*TASK DETAILS*:
Only the lines holding "agent" are wanted. Copy every one from the records below.

:: MATERIAL SUPPLIED ::

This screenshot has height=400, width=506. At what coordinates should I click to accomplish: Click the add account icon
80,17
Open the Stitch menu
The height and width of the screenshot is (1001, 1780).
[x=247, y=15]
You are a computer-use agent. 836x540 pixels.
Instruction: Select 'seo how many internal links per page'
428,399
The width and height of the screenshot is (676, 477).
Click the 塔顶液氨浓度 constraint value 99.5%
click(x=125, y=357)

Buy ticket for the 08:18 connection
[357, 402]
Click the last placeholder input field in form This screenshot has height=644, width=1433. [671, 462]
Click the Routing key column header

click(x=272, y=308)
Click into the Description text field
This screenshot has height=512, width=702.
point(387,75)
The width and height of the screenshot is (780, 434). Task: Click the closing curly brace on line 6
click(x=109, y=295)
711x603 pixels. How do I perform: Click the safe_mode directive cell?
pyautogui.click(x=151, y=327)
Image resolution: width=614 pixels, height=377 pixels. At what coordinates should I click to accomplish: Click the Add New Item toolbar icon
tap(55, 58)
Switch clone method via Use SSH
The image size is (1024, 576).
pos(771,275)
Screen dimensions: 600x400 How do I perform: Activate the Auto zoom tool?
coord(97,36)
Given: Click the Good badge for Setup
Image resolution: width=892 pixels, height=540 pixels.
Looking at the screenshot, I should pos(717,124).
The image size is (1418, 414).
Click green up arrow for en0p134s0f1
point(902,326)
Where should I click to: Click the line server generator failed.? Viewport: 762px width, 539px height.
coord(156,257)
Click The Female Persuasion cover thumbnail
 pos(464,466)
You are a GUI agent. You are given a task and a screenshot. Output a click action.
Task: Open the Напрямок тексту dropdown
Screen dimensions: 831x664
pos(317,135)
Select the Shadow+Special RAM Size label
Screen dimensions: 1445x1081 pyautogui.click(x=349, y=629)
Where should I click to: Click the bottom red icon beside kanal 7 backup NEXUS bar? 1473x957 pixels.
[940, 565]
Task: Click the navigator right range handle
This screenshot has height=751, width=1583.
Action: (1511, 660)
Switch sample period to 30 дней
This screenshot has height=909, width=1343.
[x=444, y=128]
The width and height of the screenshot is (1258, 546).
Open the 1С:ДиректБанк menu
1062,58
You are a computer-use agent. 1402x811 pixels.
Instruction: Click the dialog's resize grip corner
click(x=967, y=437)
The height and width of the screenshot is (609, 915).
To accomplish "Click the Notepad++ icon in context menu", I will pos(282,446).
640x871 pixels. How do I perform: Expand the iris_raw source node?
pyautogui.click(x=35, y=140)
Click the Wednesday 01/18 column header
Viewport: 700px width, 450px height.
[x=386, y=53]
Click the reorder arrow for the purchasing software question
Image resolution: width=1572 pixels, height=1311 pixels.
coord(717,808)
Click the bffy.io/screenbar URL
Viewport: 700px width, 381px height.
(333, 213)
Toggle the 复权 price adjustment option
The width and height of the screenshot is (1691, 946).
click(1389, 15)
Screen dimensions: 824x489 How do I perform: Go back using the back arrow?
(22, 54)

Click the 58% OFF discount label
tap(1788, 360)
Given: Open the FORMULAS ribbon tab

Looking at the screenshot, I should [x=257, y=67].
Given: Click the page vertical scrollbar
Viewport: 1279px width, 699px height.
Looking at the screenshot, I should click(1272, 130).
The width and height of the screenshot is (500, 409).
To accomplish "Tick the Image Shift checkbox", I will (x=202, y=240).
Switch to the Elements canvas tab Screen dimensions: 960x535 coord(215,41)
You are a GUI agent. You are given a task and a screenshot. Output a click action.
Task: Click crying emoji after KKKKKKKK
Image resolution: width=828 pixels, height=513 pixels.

:::

*ANSWER SECTION*:
You are a computer-use agent. 836x540 pixels.
You are a GUI agent. You are given a task and a screenshot. Output a click action.
You are a computer-use agent. 1402x811 pixels.
You are a GUI agent. You are given a task and a screenshot. Output a click action.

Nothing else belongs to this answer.